Aku mengikuti langkah kak Anya ke arah meja di ujung ruangan, di sana ada kak Arya yang lagi berkutat dengan laptopnya, wajahnya serius sembari beberapa kali ujung alisnya bersatu. Kak Arya menghentikan kegitannya, mengangkat kepalanya, memulai kontak mata singkat denganku, ujung bibirnya terangkat, membuat degup jantungku sedikit menggila.
“Al aku tau kalau misalnya ini kerasa tiba-tiba, tapi sekarang posisinya Arya lagi terdesak. Minggu depan dia bakal dibawa sama pemerintah ke tempat pengasingan, dan satu-satunya caranya aman adalah membuat alat komunikasi biar kita tau kabar Arya nanti.”

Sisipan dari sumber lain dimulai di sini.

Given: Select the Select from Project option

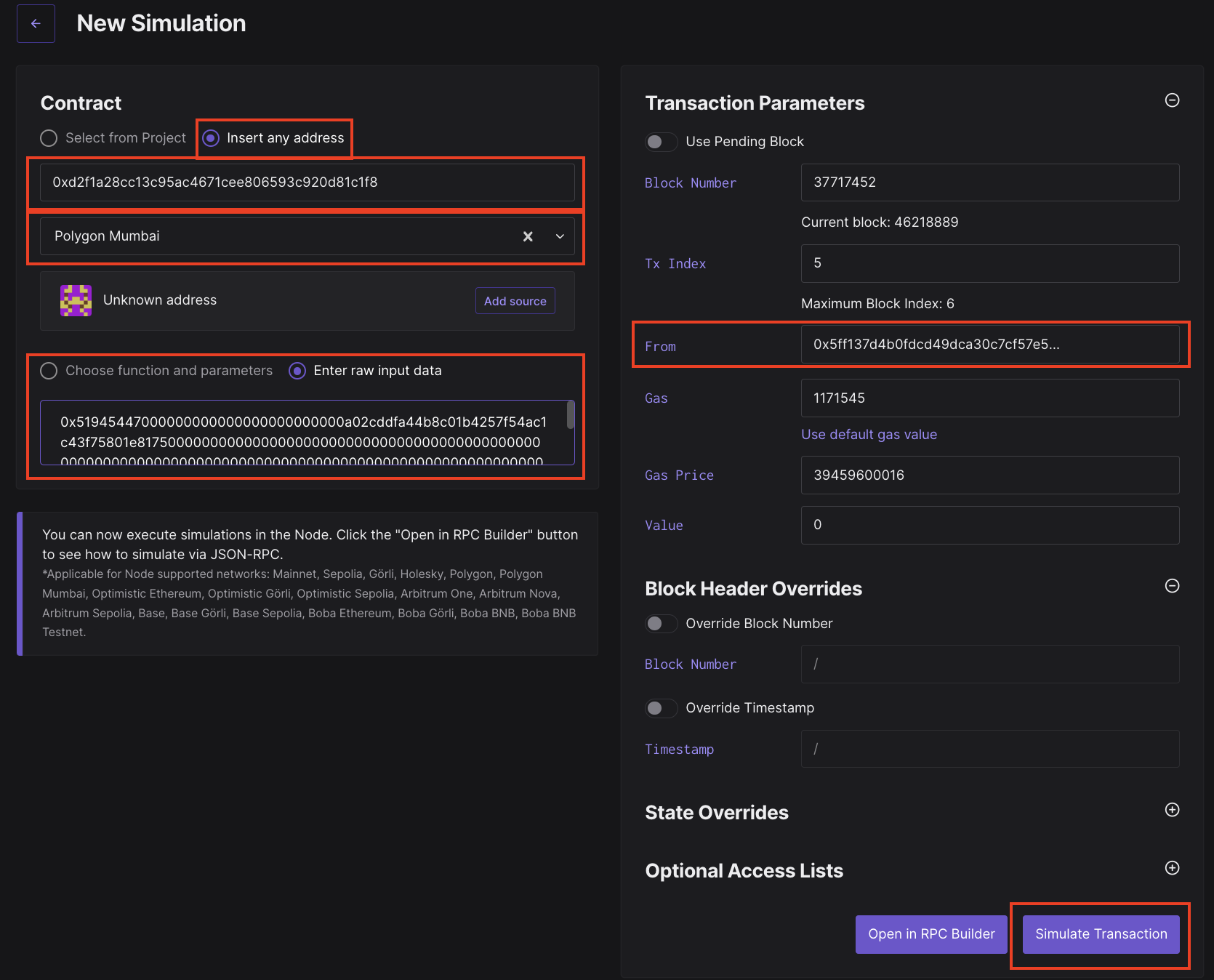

“Hah? Maksud kak Anya apaan? Jadi ucapan kak Arya yang tadi itu? Ini maksudnya kak?”
Kak Arya mengangguk, “Sekarang aku gak punya banyak waktu, pemerintah hanya ngasih waktu 1 minggu untuk aku menyelesaikan semua tugas, jadi aku mau minta kamu buat simpen proyek lanjutan aku sama yang lain.”
“Ta-tapi kak, aku gak tau bisa atau engga.”
“Kamu bisa, rencana untuk bikin mesin waktu udah siap kan?”